Но были и летние ливни с сильными, громогласными грозами. Это буйство стихии, как правило, длилось не долго, оставляя после себя поломанные ветви деревьев, порванные провода и потоки воды. Гром гремел такой силы, что иной раз бывало страшно. Зато чего стоит окружающий мир сразу после окончания грозы, да еще и если выглянет солнышко! А в нашей квартире на втором этаже распахнут балкон, и комната наполнена ароматами грозы, теплой земли, мокрой листвы и пыли. Я бы и сейчас дышал и не мог бы надышаться послегрозовым воздухом своей малой Родины.

И еще одно приятное воспоминание, связанное с дождем.
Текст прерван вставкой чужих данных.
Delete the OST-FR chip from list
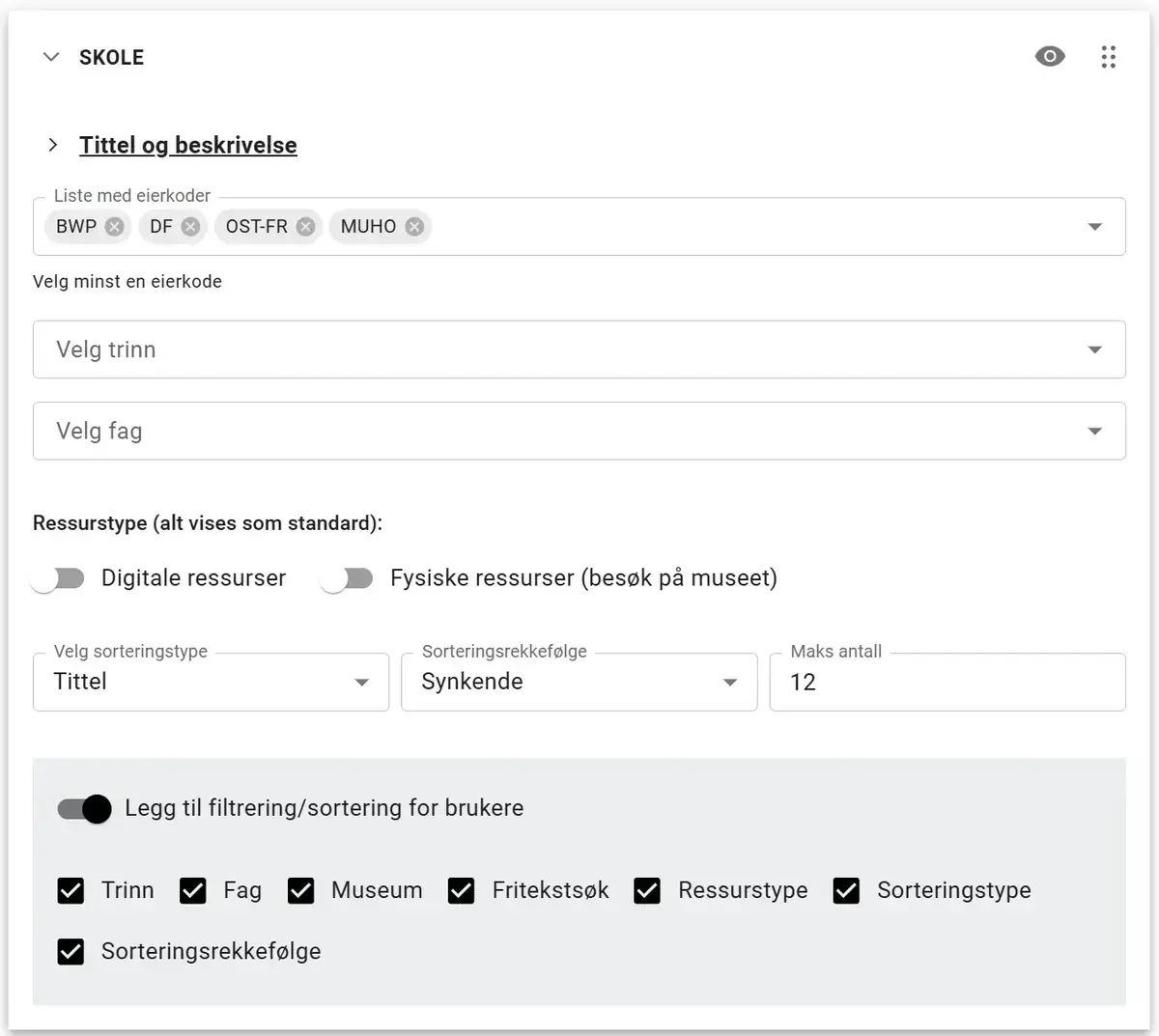The height and width of the screenshot is (1036, 1159). tap(305, 227)
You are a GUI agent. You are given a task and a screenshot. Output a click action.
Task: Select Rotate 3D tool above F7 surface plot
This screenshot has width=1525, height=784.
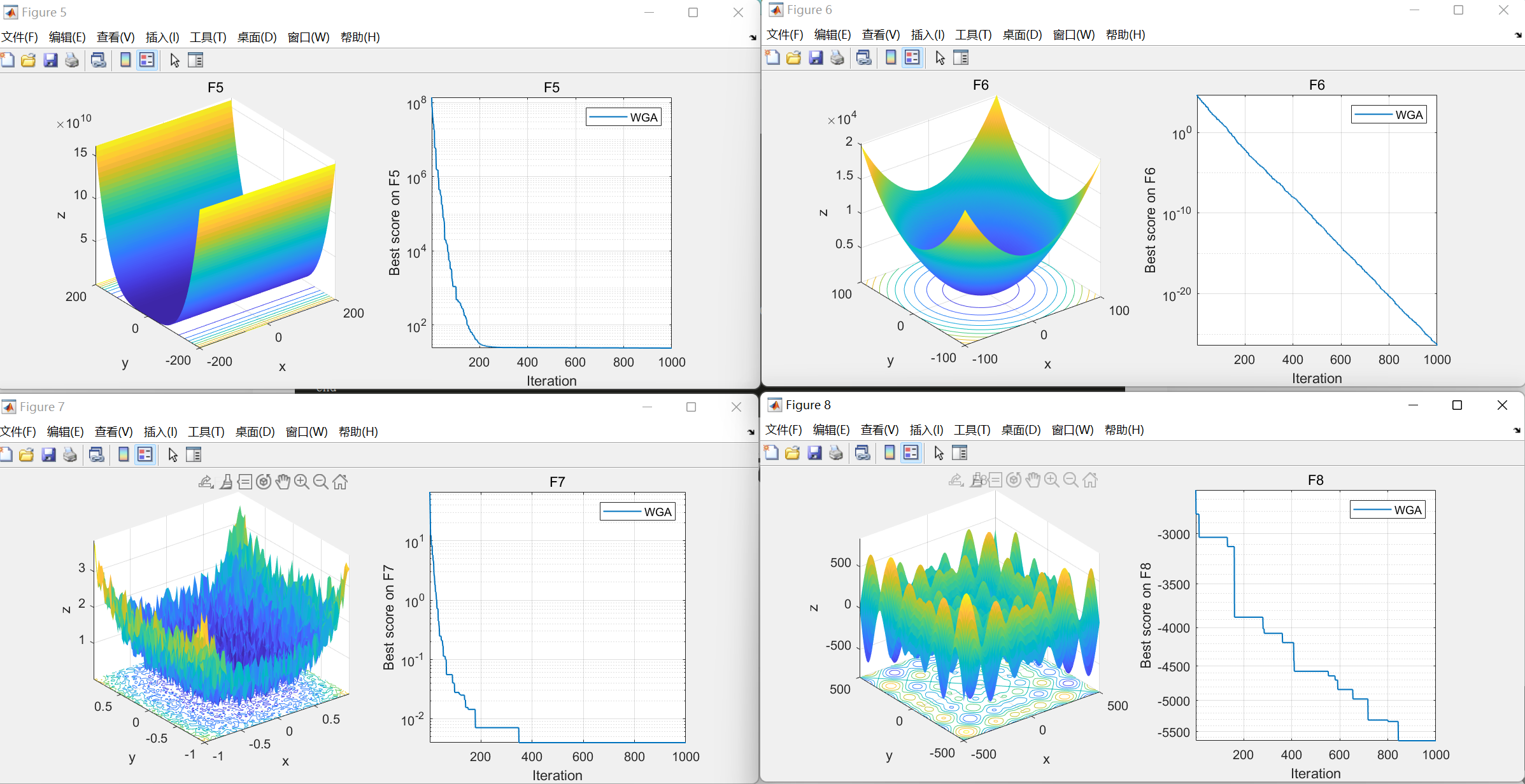(264, 482)
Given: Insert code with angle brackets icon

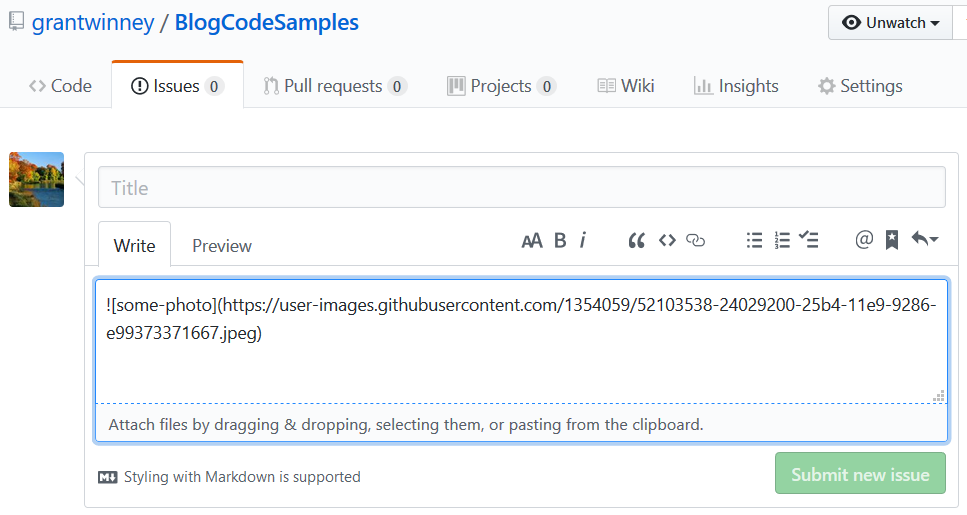Looking at the screenshot, I should pos(667,240).
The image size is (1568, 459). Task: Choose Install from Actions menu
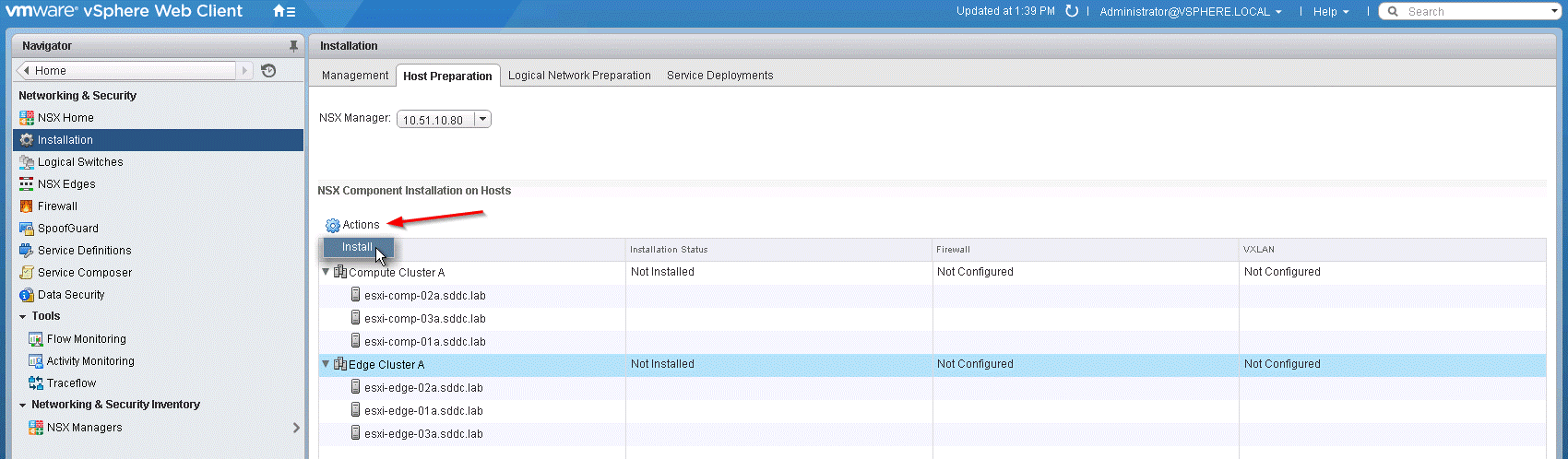coord(357,247)
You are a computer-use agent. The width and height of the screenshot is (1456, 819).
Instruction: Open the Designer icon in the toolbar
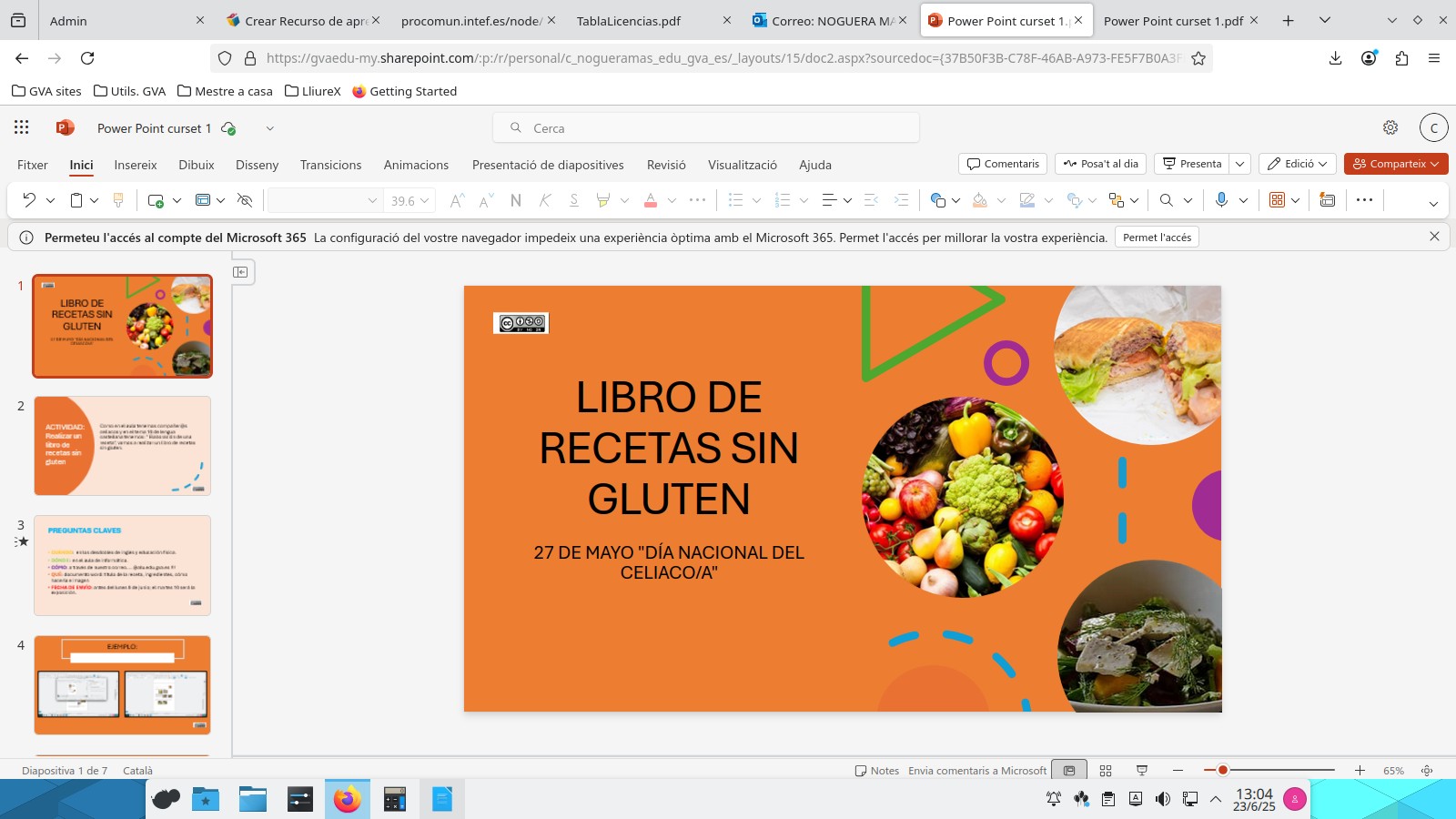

На всю жизнь мне в память врезалась звуковая картинка: я в пионерском лагере, отбой, стемнело. За окнами корпуса идет неторопливый дождь, а под самыми окнами растут березки. И так мне запомнился шелест листьев под каплями дождя, что позабыть я это уже не смогу никогда. Казалось бы, какая наивная мелочь! Но ведь именно из таких мелочей складывается ощущение своей причастности к малой Родине. Очень важно для каждого человека обладать запасом именно таких воспоминаний и ощущений.

Каждую зиму мы заливали во дворе небольшую площадку. Если зима была нормальной (в смысле – морозной), мы расчищали площадку от снега, подливали ее. Коньки в то время были редкостью в нашем окружении, фигурным катанием никто не занимался Поэтому больше площадки использовались для хоккейных баталий. Играли в обычной обуви, у многих были самодельные клюшки из веток. Но это никак не мешало кипеть натуральным страстям, бились самоотверженно.

Другим зимним развлечением были катание на лыжах и санках на склонах гор. Если кто из односельчан помнит, было такое место – «Верблюды», это там где сейчас гаражи и черемушкинские пятиэтажки, за ними. Там сходились две горы, за что их так и назвали. Это сейчас они совсем небольшие, а в нашем детстве это были два крутых спуска, да еще и с арыком, через который надо было проехать, не упав и не сломав лыж. Там же катались на санках и на скользких подложках – кто во что горазд. Катались на лыжах и на полях, прокладывали лыжню до самого Ужета, и на курганах, а также в саду (где сейчас стоят пятиэтажки в Черемушках – это все был сад. Он назывался сазоновским. Я как-то не задумывался над этим названием, а однажды мне папа объяснил, что такую фамилию носил один из охранников сада в какой-то период его существования. И вот сторож дал имя саду, долгое время он так и назывался). Помню одну из зим очень снежной, снега было не меньше полметра на открытых участках. А в саду его в низины намело еще больше. С каким же удовольствием мы проделали ходы в этих заносах, получился лабиринт, и мы носились друг за другом по этим ходам, мокрые и счастливые. Казалось бы, а в чем счастье?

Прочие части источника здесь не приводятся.